The MACD histogram is negative and contracting, suggesting bearish momentum. The RSI is neutral at 62.794, indicating no clear overbought or oversold condition. Moving averages are converging, showing a lack of a strong trend. The stock is trading near a resistance level (R1: 694.773), which may limit further upward movement.

Curtiss-Wright reported record Q4 2025 earnings with a 15% YoY revenue increase and strong profitability. The company has a positive outlook for 2026, supported by strong order growth and market demand.

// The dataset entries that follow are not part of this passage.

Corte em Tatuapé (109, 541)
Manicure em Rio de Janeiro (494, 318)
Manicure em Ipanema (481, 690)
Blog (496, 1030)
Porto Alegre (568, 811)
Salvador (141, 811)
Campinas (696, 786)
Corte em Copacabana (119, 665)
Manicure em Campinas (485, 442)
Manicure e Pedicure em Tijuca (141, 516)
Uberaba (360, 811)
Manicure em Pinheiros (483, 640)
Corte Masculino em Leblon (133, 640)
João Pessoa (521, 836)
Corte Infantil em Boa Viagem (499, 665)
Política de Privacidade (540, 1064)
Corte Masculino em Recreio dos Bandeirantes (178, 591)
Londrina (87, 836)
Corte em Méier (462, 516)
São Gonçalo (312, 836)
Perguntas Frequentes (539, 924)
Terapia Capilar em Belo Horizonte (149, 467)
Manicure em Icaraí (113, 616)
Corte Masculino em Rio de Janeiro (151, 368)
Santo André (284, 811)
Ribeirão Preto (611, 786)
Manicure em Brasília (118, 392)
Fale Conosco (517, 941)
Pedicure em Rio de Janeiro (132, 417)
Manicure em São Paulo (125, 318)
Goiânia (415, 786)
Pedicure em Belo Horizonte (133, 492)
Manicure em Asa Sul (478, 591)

Insider selling has increased significantly (4370.77% over the last month), which could indicate a lack of confidence from internal stakeholders. The stock is trading near resistance levels, and technical indicators do not support a strong upward trend. Analyst ratings are mixed, with most maintaining a Hold position.
In Q4 2025, revenue increased by 14.88% YoY to $947 million, net income rose by 16.25% YoY, and EPS grew by 19.42% YoY. However, gross margin dropped by 2.54% YoY to 37.53%, which could indicate some cost pressures.
Analyst ratings are mixed, with most firms maintaining a Hold rating. Price targets have been raised slightly, but they remain below the current trading price, suggesting limited upside potential. Analysts see the Aerospace & Defense sector as broadly bullish but highlight elevated valuations as a concern.